The CERA and IHS report, “Finding the Critical Numbers” used the IHS global database to analyze 811 separate oilfields, which comprise about 57% of worldwide oil production.
“Some of the more gloomy, pessimistic ‘peak oil’ views about the future of oil supplies that are current today result from an assumption of high decline rates,” said the report’s author, Peter M. Jackson, CERA oil industry activity director. “This new analysis provides the basis for more confidence about the future availability of oil.”
Yergin said CERA decided to take on the study — and controversy — because “this issue of decline curves looms quite large in the supply and demand curve, and we felt…it was our sense that a lot of numbers had been thrown around.” Jackson’s six-month study was to “actually ascertain what is the global oil decline number.” IHS has a database of information on about 24,000 different fields in the world.
“The absence of definitive, comprehensive analysis of production timelines and decline rates has led to widely differing estimates of the potential future availability of oil…an information vacuum that has contributed to the ‘peak oil’ theory of future liquids production capacity,” Jackson said. “We hope that this study will contribute to a more informed understanding of the issues, both below ground and above ground.”
Jackson explained that “getting this right, and understanding the underlying dynamics, are key because the amount of new oil supply that will come onstream to satisfy present and future oil demand depends to a large extent on a comprehensive understanding of annual decline rates of existing fields.”
Decline rates are a function of reservoir physics and investment strategies, and Jackson noted that “there is a general historical trend toward lower decline rates in recent years, which may be due to better reservoir management practices and the impact of new technology.

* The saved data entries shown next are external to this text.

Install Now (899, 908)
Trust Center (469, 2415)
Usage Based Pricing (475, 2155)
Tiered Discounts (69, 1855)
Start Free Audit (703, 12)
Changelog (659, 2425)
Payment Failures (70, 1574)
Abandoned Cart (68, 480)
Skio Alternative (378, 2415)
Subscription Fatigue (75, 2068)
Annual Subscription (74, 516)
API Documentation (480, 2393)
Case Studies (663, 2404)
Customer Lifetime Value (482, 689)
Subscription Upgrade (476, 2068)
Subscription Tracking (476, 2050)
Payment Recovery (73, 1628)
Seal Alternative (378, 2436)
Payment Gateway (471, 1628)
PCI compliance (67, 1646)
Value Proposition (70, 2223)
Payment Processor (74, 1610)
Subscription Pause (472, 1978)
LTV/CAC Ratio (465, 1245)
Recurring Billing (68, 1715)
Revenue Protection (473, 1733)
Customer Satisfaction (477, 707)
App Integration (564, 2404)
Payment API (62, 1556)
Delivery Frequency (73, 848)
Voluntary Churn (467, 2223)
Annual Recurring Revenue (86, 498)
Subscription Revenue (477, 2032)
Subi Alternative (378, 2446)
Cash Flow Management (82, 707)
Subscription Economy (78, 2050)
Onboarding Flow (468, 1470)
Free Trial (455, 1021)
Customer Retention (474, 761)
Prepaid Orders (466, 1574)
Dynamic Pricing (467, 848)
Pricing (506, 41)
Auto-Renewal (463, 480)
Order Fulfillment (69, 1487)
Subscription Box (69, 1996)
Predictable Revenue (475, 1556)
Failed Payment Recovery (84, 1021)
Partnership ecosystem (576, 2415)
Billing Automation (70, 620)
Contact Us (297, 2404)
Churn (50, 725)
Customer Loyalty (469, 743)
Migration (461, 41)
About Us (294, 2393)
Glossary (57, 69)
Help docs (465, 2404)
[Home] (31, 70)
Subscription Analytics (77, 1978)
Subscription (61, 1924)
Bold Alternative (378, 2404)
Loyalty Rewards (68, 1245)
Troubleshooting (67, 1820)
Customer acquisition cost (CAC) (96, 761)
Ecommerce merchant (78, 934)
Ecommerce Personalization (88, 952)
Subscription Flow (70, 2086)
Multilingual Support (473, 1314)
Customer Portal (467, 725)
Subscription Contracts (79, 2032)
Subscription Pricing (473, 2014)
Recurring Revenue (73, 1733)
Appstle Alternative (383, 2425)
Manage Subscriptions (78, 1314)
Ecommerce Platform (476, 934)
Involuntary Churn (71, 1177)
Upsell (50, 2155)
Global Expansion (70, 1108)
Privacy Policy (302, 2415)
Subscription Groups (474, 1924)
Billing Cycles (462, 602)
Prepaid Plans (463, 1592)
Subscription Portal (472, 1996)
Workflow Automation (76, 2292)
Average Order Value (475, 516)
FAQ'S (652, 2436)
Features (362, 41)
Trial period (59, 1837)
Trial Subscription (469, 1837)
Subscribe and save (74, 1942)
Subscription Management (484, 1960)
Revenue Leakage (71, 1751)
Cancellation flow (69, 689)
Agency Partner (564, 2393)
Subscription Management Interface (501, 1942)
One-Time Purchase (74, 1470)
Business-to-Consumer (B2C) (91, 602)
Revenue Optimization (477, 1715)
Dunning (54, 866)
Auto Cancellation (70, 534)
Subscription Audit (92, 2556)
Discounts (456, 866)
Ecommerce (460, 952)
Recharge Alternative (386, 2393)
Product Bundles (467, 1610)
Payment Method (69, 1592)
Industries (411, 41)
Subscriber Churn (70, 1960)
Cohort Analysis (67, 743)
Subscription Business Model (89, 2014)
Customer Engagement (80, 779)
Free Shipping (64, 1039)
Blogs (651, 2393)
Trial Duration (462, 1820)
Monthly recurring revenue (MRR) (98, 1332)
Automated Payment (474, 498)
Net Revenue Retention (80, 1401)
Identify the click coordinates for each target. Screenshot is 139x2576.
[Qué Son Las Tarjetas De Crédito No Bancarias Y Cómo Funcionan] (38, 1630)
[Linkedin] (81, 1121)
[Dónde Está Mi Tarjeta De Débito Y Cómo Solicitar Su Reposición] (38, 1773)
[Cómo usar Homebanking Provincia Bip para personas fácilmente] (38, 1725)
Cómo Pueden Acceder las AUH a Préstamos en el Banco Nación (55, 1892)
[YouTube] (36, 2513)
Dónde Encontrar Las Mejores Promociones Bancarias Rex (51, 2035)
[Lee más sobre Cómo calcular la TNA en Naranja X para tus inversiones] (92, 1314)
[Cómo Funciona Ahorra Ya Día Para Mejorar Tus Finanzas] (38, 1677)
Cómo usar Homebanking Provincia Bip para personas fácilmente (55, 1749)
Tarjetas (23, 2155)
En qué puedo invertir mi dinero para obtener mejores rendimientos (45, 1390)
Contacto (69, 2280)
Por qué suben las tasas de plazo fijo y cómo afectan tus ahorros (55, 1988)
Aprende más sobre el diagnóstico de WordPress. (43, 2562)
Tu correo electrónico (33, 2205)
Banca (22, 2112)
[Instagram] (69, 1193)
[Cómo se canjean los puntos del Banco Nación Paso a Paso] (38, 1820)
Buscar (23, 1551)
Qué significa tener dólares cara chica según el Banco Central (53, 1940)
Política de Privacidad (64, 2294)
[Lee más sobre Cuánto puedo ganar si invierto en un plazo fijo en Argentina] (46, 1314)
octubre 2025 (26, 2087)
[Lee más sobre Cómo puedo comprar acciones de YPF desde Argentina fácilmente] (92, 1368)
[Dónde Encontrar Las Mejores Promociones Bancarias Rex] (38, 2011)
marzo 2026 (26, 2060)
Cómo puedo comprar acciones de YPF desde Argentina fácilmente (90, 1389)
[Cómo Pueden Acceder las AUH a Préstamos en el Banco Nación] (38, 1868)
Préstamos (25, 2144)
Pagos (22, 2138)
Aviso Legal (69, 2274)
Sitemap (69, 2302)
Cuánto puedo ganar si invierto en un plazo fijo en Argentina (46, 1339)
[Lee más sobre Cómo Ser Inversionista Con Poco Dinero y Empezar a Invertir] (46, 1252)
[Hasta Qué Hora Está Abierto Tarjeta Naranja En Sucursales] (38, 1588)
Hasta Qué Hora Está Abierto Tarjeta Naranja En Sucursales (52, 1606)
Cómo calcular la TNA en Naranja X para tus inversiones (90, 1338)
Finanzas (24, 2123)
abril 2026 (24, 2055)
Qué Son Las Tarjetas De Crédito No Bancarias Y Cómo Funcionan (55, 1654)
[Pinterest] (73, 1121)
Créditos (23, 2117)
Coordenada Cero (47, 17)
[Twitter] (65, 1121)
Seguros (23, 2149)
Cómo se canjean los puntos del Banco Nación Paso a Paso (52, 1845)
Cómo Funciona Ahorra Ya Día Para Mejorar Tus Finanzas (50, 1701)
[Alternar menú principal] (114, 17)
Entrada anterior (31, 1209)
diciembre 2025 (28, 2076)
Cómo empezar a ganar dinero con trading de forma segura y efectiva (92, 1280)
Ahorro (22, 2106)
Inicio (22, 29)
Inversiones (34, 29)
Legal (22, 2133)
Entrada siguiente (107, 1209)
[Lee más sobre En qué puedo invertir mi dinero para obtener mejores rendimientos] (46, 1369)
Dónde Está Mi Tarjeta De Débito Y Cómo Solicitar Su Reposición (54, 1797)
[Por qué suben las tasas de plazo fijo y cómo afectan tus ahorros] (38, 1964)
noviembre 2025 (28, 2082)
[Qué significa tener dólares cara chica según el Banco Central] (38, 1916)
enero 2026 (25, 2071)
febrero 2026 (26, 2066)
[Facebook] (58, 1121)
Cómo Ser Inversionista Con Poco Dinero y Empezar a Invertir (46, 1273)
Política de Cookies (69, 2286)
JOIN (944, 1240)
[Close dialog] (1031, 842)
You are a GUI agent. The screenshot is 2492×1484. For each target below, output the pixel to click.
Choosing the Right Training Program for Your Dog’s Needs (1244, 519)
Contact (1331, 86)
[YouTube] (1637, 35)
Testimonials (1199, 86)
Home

In addition, because reservoir physics is only one of the key drivers, we would not expect to see a very rapid change in average decline rates in the future without a step change in technology or field development strategies.”
Where some analysts have pegged the decline rate “may be a function of the generally more rapid decline rates observed in small fields — increasingly being developed in mature non-OPEC countries — and the rise of deepwater projects, which tend to flow at high rates as a requirement of commerciality, but which also decline rapidly,” Jackson said. His study indicated only 41% of production is from fields in the database that are “beyond the plateau stage” and into the decline phase of their production lives.
Jackson noted that annual field decline rates may not be increasing, “but as a result of increased investment, improved planning and technology,” many fields may have their output prolonged, and “field life is very often longer than originally projected.” This finding compares with similar findings on North American unconventional gas fields, illustrated by studies indicating well output increases instead of declines in the Barnett Shale (see Daily GPI, Nov. 27, 2007).
According to the study, individual offshore fields are declining at a 10 % annual rate compared with 6% for onshore fields, and deepwater fields declined at 18% annually compared with 10% for shallow-water fields. The CERA analysis also found significantly different production patterns in large fields versus small fields. Typically, large fields build up over an average of six years, produce on plateau for seven years at 93% of their maximum annual production rate, and decline on average for more than 20 years. In contrast, small fields build up over an average of three years, produce on plateau for five years, and decline on average over more than 14 years.
Because large fields with more than 300 million bbl of originally present reserves represent more than 95% of the reserves and 86% of the production in the study data set, their lower decline rate and higher production level through extended decline periods “is likely to make a major contribution to overall future liquids production capacity,” the study noted. “It is likely, according to CERA’s analysis, that improved understanding of giant fields’ complexities and reservoir models over the course of long-life cycles has allowed late field expansion that has arrested decline and, in many cases, allowed production to increase significantly.”
The CERA study also highlighted other factors, in addition to field size, that influence post-plateau decline rates, which include reservoir characteristics, development location, regional setting and operational tactics. OPEC fields generally decline at a slower rate than non-OPEC fields, possibly in relation to basic geological differences, the relative size of OPEC fields, their locations, and perhaps production constraints set by the organization, CERA noted. Also, limestone reservoirs (more prevalent in OPEC) tend to deplete more slowly than sandstone reservoirs. Offshore projects, prevalent in non-OPEC regions, decline more rapidly than onshore projects.
“The results of this new study reinforce CERA’s existing bottom-up global liquids capacity model showing that liquids capacity of around 91 million bbl/d in 2007 could climb to 112 million bbl/d by 2017,” said Jackson. “This outlook is supported by a key conclusion of this study: there is no evidence that oilfield decline rates will increase suddenly. It is important, though, to continue to research and understand evolving decline trends and further develop insight into the declines.”